The criteria used to evaluate a supervisor's performance shall include whistle blower-related actions.
A supervisor who commits a prohibited personnel action shall not be paid any award or bonus for a one-year period, and any award or bonus paid during that period shall be recouped.
VA employees shall receive annual whistle blower complaint training.
(Sec. 5) The VA shall provide five annual performance level ratings for SES employees as follows:
outstanding, exceeds fully successful, fully successful, minimally satisfactory, and unsatisfactory. The number of employees who may receive outstanding or exceeds fully successful ratings in each year is limited.
At least once every five years the VA shall reassign each individual employed in an SES position to a position at a different location that does not include the supervision of the same personnel or programs. The VA may waive this requirement if it notifies Congress of the waiver and the reasons for it.
The VA shall enter into a contract with a nongovernmental entity to review the SES management training program.
(Sec. 6) The VA shall reduce the federal annuity of an individual removed from the SES who: (1) is convicted of a felony that influenced his or her performance while employed in that position, and (2) was afforded prior notice and an opportunity for a hearing conducted by another department or federal agency.
The VA may reduce the federal annuity of an individual convicted of such a felony and who was subject to removal or transfer from the SES, but who left the VA before final action was taken.

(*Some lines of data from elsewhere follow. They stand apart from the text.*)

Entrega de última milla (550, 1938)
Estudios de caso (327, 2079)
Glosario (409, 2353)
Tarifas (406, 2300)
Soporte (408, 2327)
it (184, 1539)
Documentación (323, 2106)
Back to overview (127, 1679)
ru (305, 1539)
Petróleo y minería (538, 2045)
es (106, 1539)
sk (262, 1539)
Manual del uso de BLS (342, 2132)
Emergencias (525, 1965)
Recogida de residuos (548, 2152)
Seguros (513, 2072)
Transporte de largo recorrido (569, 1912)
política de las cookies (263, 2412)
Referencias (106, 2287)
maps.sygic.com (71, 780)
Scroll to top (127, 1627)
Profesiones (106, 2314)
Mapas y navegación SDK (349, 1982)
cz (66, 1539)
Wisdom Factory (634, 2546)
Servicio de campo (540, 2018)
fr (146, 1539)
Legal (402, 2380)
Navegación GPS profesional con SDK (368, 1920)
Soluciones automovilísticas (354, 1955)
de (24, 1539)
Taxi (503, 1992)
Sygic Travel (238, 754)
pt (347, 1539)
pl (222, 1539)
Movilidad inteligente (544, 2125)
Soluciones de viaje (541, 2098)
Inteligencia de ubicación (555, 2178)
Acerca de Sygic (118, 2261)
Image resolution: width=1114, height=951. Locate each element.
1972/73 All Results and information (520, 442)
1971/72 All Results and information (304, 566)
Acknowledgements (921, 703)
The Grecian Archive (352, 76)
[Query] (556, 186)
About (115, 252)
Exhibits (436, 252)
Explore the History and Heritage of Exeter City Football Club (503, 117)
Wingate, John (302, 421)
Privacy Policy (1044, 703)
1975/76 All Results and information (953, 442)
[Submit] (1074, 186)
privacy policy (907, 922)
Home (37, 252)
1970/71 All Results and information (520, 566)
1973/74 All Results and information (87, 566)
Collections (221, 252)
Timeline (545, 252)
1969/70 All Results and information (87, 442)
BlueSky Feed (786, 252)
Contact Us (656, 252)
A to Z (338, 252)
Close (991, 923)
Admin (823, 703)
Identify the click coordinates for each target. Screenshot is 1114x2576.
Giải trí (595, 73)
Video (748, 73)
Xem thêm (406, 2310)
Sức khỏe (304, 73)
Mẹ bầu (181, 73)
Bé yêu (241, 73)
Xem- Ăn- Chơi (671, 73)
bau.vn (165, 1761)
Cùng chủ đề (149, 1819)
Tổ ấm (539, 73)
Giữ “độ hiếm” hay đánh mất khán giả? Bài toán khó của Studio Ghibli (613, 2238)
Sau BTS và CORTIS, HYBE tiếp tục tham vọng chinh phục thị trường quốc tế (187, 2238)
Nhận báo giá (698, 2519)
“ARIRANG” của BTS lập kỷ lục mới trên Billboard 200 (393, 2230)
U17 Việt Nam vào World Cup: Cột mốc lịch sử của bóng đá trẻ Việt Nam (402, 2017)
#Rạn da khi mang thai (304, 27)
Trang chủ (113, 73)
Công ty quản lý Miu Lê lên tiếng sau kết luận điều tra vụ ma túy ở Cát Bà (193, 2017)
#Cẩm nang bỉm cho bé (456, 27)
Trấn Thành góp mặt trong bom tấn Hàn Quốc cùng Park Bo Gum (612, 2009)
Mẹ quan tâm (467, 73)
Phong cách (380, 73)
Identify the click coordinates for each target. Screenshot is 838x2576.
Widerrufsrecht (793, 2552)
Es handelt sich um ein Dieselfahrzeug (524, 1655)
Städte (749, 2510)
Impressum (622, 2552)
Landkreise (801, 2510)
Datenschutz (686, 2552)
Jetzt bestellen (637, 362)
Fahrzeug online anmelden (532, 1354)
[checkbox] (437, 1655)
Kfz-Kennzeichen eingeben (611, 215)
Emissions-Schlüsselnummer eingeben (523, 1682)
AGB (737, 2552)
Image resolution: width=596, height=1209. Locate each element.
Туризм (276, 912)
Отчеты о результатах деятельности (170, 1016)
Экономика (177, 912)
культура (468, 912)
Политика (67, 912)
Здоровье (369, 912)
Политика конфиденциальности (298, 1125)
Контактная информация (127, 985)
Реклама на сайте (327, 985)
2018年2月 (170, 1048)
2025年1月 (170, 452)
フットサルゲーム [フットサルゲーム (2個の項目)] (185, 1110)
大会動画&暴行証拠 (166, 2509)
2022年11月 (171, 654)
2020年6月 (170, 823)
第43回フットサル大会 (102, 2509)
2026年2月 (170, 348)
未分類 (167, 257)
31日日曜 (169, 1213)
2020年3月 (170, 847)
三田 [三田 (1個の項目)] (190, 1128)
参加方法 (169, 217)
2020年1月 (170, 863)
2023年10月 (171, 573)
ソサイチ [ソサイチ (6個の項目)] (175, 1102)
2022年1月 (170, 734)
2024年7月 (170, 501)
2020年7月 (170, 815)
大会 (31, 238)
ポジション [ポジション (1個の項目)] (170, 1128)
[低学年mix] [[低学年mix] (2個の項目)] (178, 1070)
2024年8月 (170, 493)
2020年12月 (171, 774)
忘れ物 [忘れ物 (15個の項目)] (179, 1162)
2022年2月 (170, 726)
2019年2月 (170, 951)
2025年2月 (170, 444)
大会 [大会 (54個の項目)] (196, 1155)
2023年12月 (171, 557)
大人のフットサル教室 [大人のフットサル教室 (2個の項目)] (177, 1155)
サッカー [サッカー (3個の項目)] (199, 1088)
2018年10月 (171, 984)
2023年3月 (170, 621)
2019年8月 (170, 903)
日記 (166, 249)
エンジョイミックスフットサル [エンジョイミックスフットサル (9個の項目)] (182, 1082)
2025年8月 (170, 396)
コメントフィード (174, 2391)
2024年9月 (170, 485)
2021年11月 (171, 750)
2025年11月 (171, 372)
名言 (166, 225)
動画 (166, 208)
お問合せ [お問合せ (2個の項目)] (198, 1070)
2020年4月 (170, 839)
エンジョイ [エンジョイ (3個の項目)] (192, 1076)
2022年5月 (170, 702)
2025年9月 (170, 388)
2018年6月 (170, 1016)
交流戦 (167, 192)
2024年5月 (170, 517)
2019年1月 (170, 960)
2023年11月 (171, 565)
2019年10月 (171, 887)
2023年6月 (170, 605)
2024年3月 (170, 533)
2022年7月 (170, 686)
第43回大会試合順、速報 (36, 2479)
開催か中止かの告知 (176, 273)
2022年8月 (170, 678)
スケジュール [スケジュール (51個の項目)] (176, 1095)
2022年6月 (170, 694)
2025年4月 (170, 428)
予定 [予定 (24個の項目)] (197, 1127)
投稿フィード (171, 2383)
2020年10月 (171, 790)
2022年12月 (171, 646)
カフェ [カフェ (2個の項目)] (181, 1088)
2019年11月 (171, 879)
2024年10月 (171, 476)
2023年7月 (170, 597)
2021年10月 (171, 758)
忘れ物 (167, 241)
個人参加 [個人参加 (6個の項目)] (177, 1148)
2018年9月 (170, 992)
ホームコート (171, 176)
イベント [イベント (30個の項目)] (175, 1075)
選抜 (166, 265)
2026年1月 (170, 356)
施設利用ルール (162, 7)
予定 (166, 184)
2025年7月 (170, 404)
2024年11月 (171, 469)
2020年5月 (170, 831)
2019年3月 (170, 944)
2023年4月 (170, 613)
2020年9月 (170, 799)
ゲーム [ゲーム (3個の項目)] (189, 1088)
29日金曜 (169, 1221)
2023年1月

(Sec. 7) The VA may not place an employee on administrative leave or any other type of paid non-duty status for more than a total of 14 days during any 365-day period. The VA may waive this prohibition if it gives Congress a detailed explanation of the reasons the employee was placed on such leave or status and the reasons for extending that placement.
(Sec. 8) Congressional testimony by a VA employee in his or her official capacity shall be considered official duty, and the VA shall provide any such employee with travel expenses, including per diem in lieu of subsistence, during the period when the employee is so testifying.
(Sec. 9) The Veterans Access, Choice, and Accountability Act of 2014 is amended to reduce to $300 million the aggregate amount of awards and bonuses that may be paid by the VA in each of FY2015-FY2018.
(Sec. 10) The Government Accountability Office shall study the amount of time spent by VA employees carrying out labor organizing activities and the amount of VA space used for such activities.
(Sec. 11) The VA Inspector General shall submit to the VA and to Congress any report that recommends actions to address an issue with respect to public health or safety relating to misconduct by a VA employee.
Such a report shall include: (1) an explanation of any VA-recommended changes to the report during the period in which the Inspector General was preparing the report, and (2) the names of each responsible manager (which the Inspector General shall not make public).
The VA: (1) shall notify each responsible manager within seven days and provide such person with appropriate counseling and a mitigation plan to resolve the issue, and (2) may not pay any bonus or award to such manager if an issue is unresolved.